Je rapporte ces faits, lesquels impliquent des Kabyè. Je n’ai absolument rien contre ceux-ci. Mais si constater et rapporter ces faits, c’est faire du tribalisme, j’assume entièrement mes responsabilités qui sont d’abord celles du chercheur. Je suis payé pour faire un travail, du reste, je me contrefiche absolument. Je ne suis pas un homme politique pour appeler à la révolte contre la dictature Eyadéma. Ce n’est pas mon rôle. Chercheur, je n’en suis pas moins citoyen comme les autres. Cela veut dire que je suis révolté contre l’arbitraire et l’injustice qui impliquent de pauvres malheureux gens dans notre pays, pauvreté et malheur que le pouvoir créé consciemment pour les rendre redevables à son égard. 

J’ai parlé d’“ ethnie présidentielle ”, ce qui a fait se dresser des cheveux sur des têtes. L’expression est à prendre au second degré bien sûr, par humour ou par dérision. Mais est-ce que le général Eyadéma ne m’a-t-il pas donné raison avec les différentes modifications de la constitution qui, à tout le moins, introduisent une dynastie effective au Togo, bien que les gens du RPT s’en défendent mordicus ? L’âge des candidats aux présidentielles est rabaissé à 35 ans. 

Le dictateur a sûrement pensé à son fils Faure. Le 13 janvier 2007, le général Eyadéma aura bouclé 40 ans de pouvoir. A cette occasion, il passera le témoin à son fiston pour achever son nouveau mandat qui courra jusqu’en 2008, après avoir réglé entre temps le sort de ce pauvre Natchaba. Le 13 janvier 2048, après 40 ans de pouvoir, Faure à son tour passera le témoin à son fils Félix (Heureux) et ainsi de suite. Scénario simpliste ? Improbable ? Impossible ? 
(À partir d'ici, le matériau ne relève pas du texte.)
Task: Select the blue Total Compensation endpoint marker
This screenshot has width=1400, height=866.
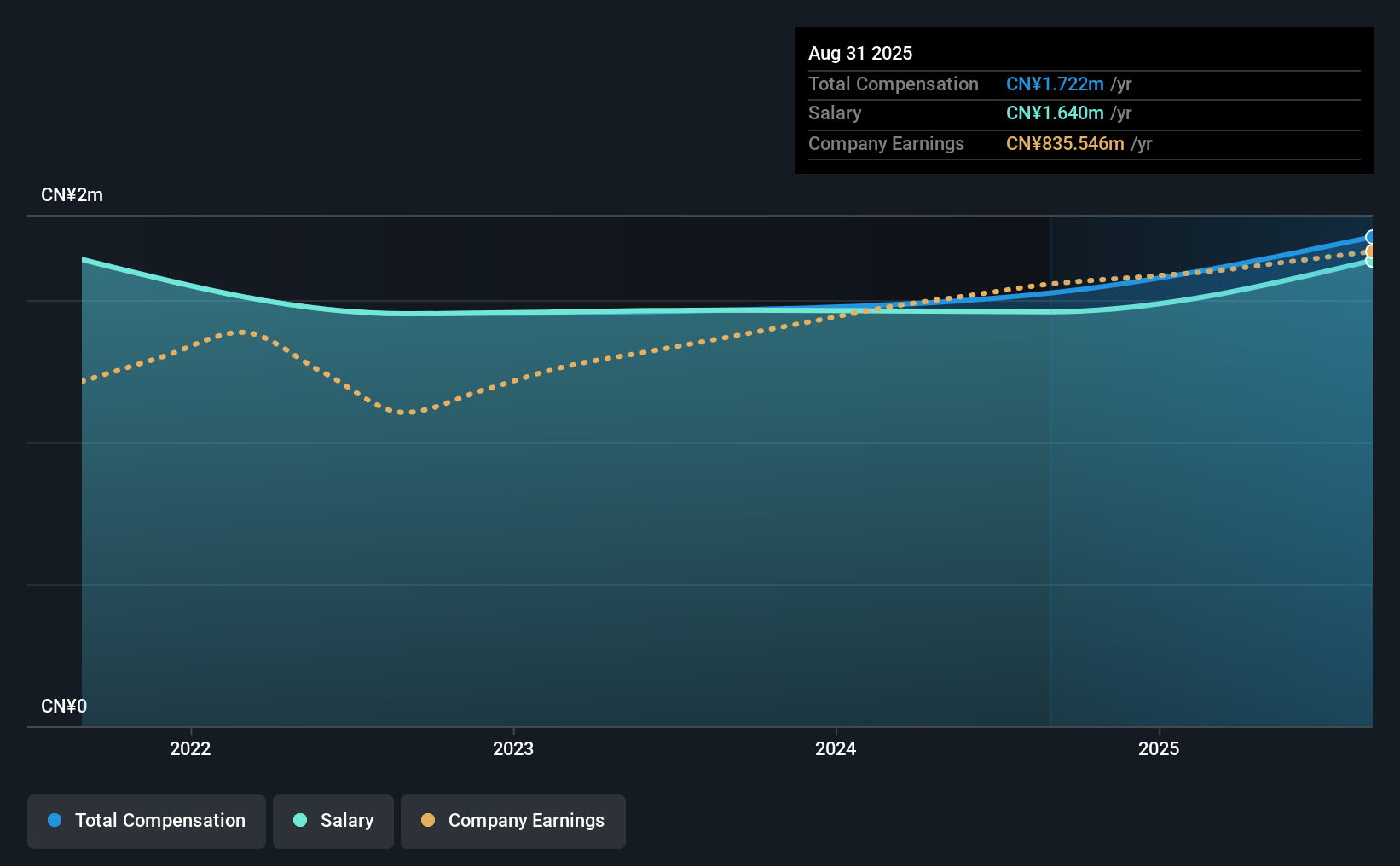Action: tap(1370, 237)
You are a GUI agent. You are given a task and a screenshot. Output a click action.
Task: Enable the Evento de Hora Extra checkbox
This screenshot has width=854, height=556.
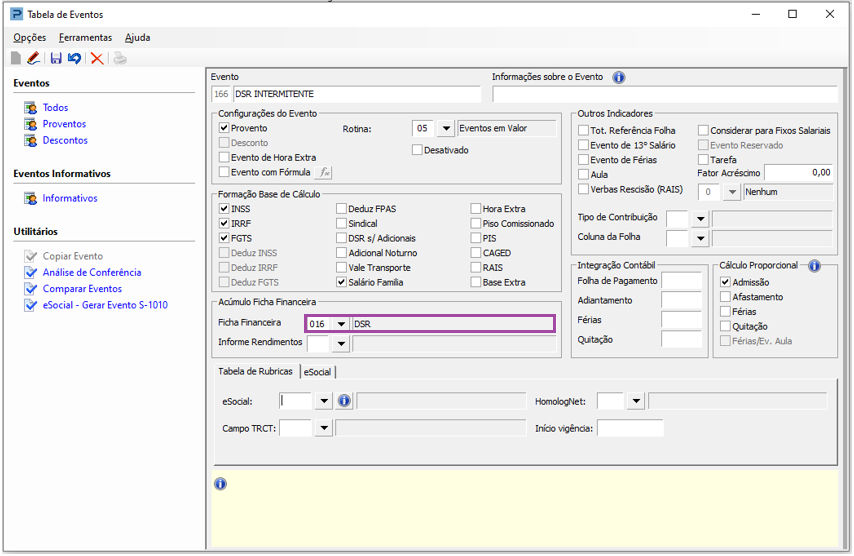224,158

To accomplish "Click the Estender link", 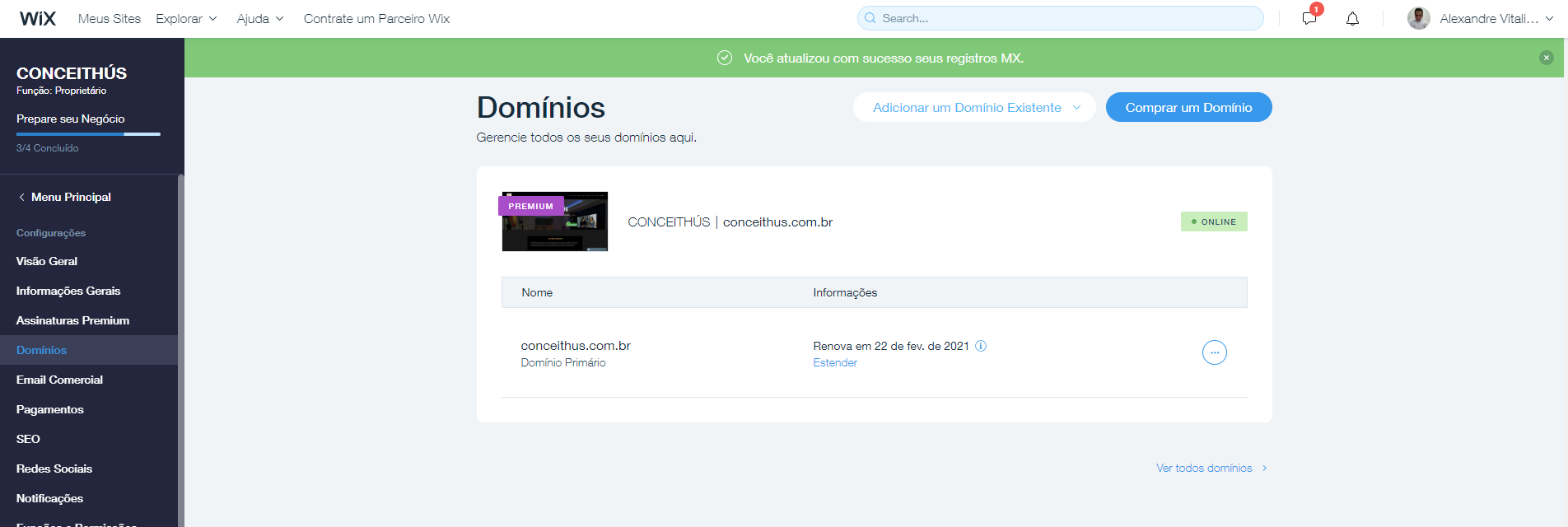I will click(x=835, y=362).
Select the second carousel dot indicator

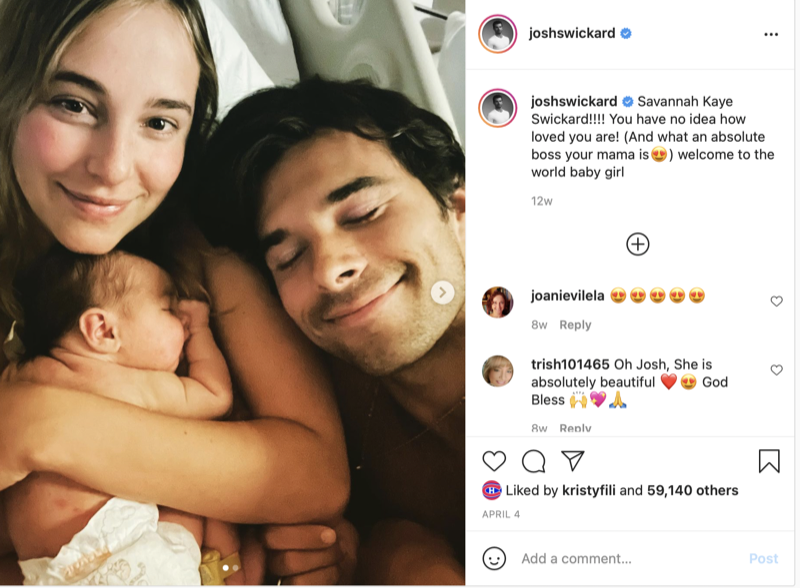(235, 568)
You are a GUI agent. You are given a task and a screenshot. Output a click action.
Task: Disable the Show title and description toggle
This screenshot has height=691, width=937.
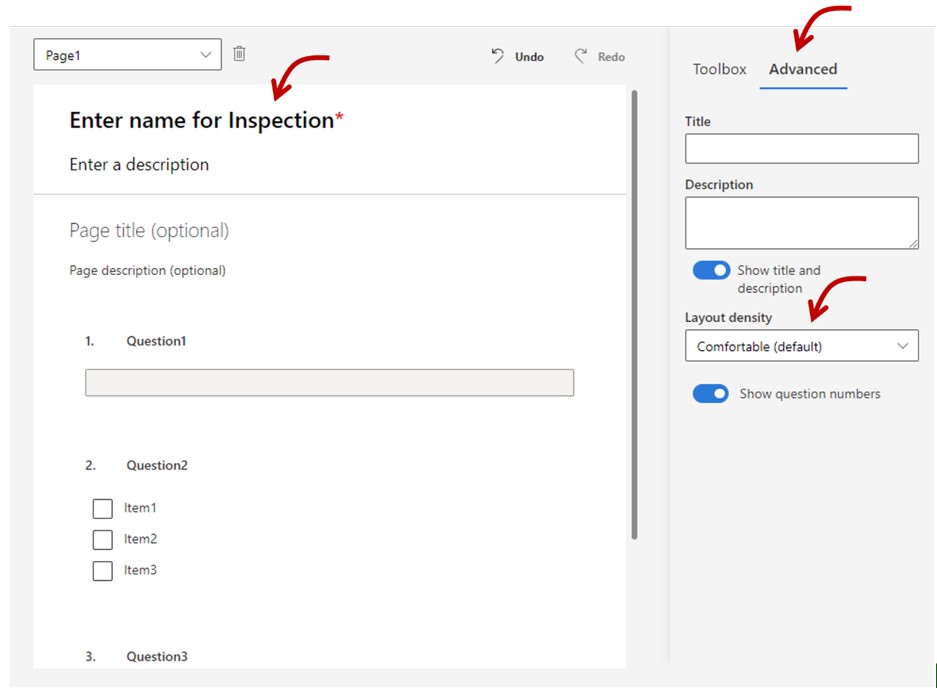[710, 270]
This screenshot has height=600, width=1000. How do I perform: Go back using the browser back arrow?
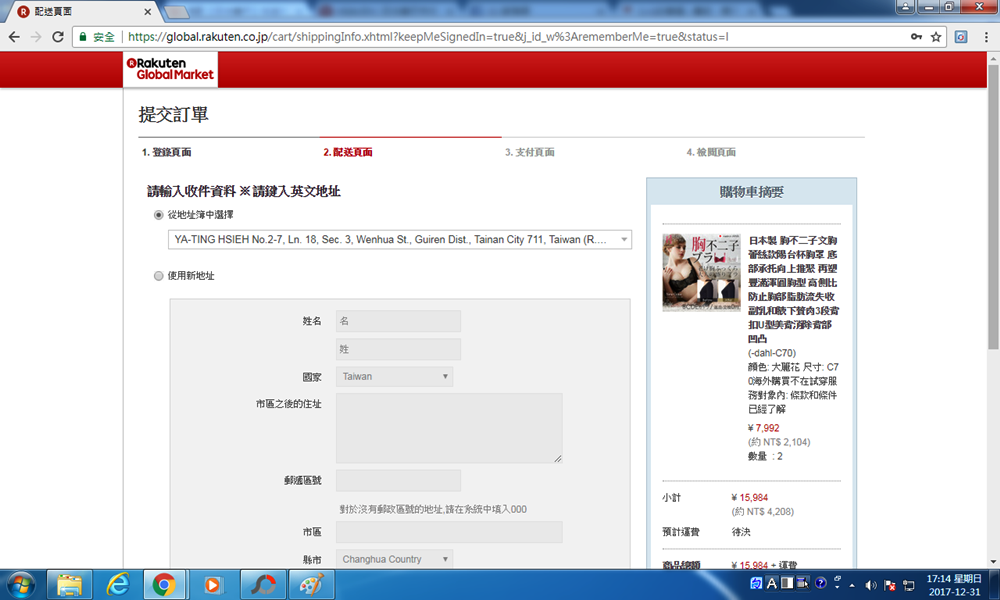[x=14, y=37]
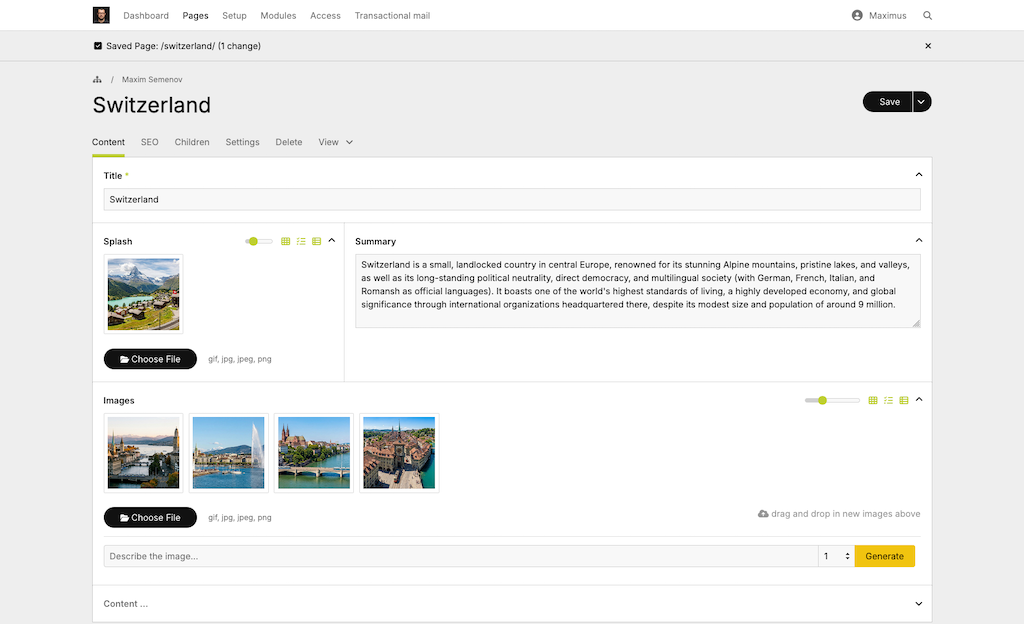Switch Splash field to grid view

coord(285,241)
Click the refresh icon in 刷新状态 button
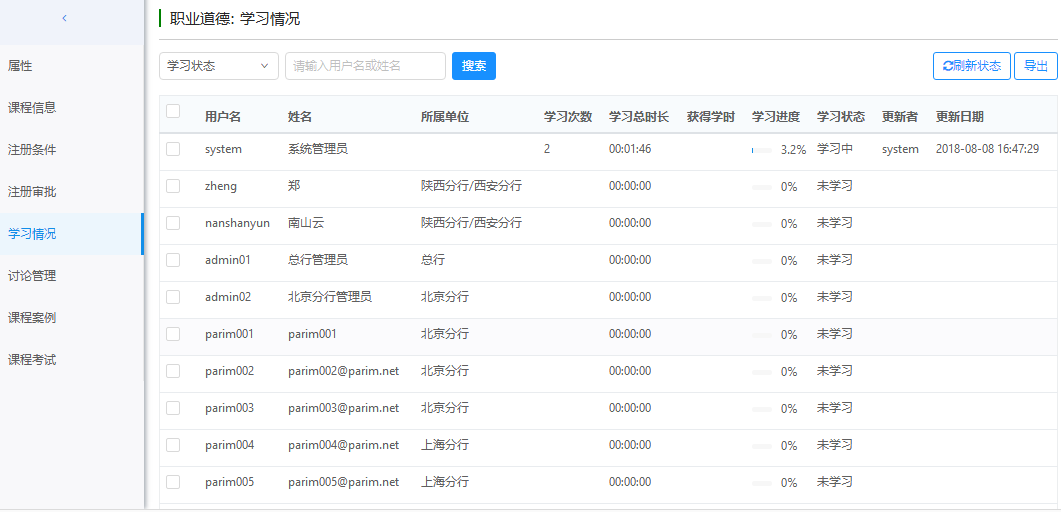The height and width of the screenshot is (512, 1061). pos(947,66)
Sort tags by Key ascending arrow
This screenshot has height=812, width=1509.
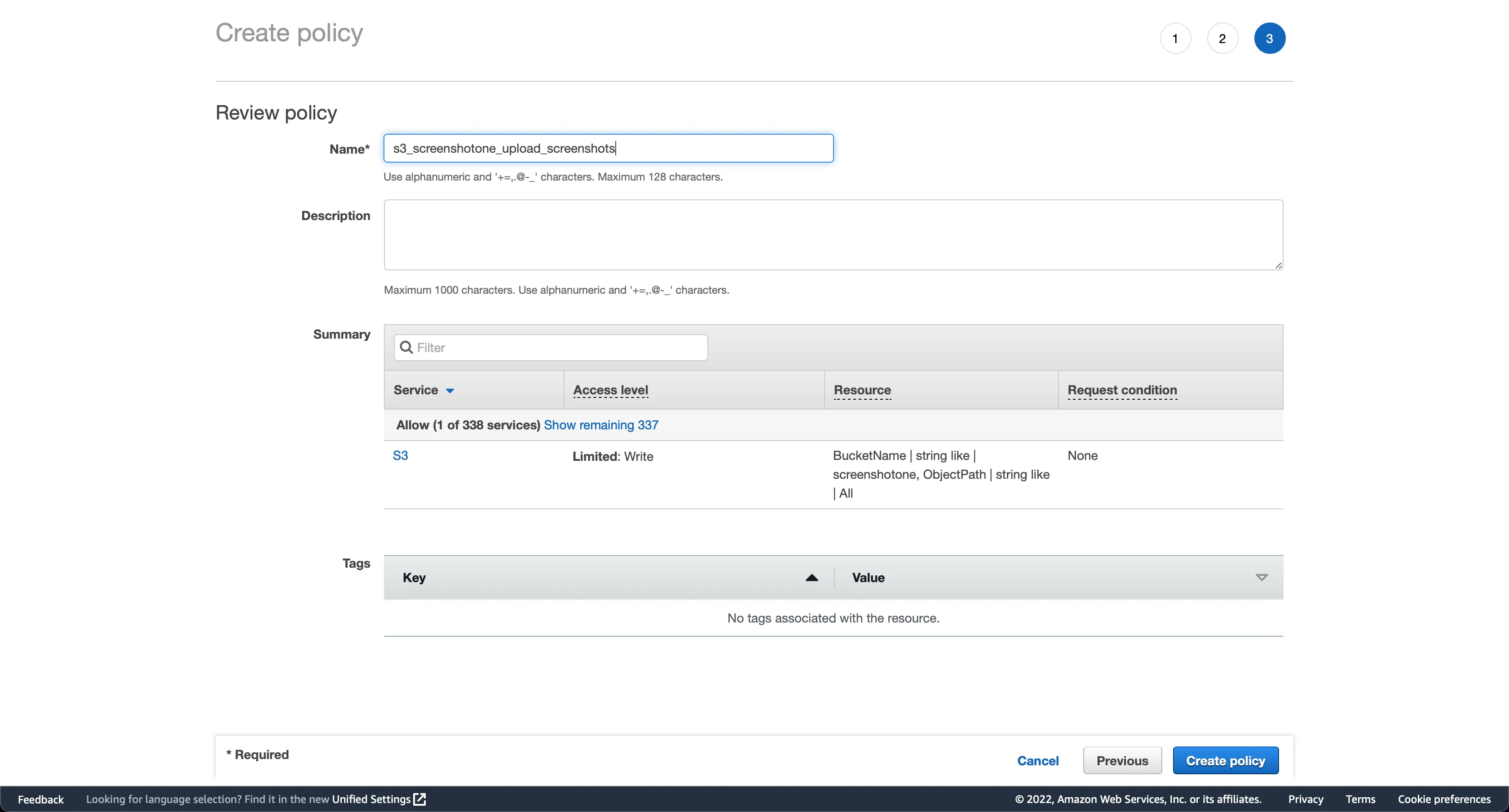pyautogui.click(x=812, y=578)
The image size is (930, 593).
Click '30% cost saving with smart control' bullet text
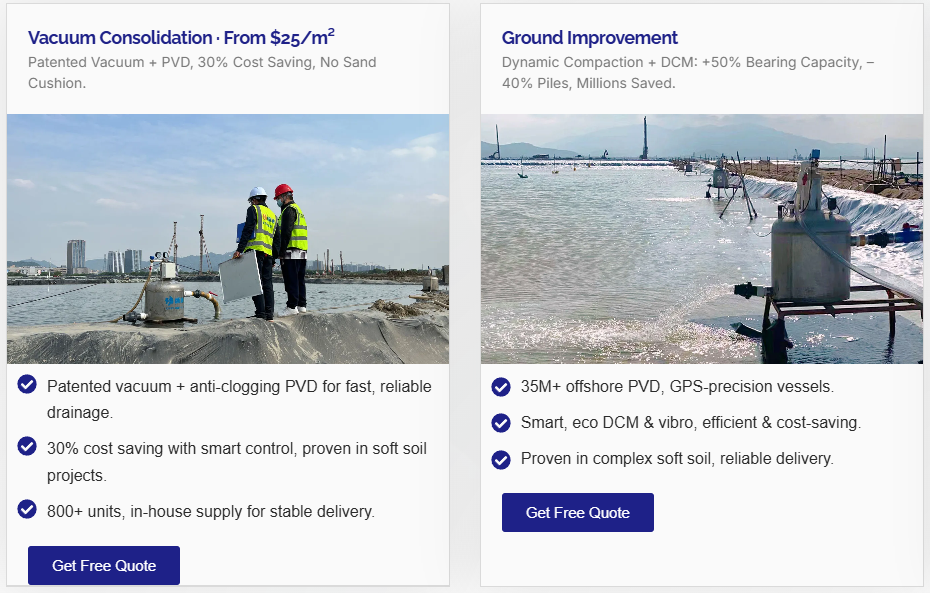pyautogui.click(x=236, y=461)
Abracadabrantesque comme dirait son grand ami Jacques Chirac ? Rien n’est moins sûr. Lorsque je parle d’“ ethnie présidentielle ”, je fais implicitement allusion à l’expression “ famille royale ”. Entre nous, honnêtement, le général Eyadéma n’actionne-t-il pas, ne manipule-t-il pas son ethnie comme une famille royale ? Ses membres ne sont-ils pas aux postes clés dans l’armée, dans l’administration publique et parapublique ? Mais fera-t-on croire au général Eyadéma que son ethnie n’est pas une “ ethnie présidentielle ” ? 

Et “ il n’y a pas d’Alassane Ouattara au Togo ”. Je veux bien le croire. Mais où situons-nous la comparaison entre Gilchrist Olympio et Alassane Ouattara ? Ma comparaison se situe au niveau de l’exclusion politique dont les deux sont frappés dans leur pays respectif. Et rien qu’à ce niveau. Je remarque avec d’autres que les processus qui ont conduit à leur élimination politique sont identiques au Togo comme en Côte d’Ivoire. Je ne suis pas un demeuré pour confondre les deux personnages dans leurs physiques, dans leurs histoires de vie, dans leurs trajectoires politiques, etc. qui forcément ne peuvent pas être identiques. 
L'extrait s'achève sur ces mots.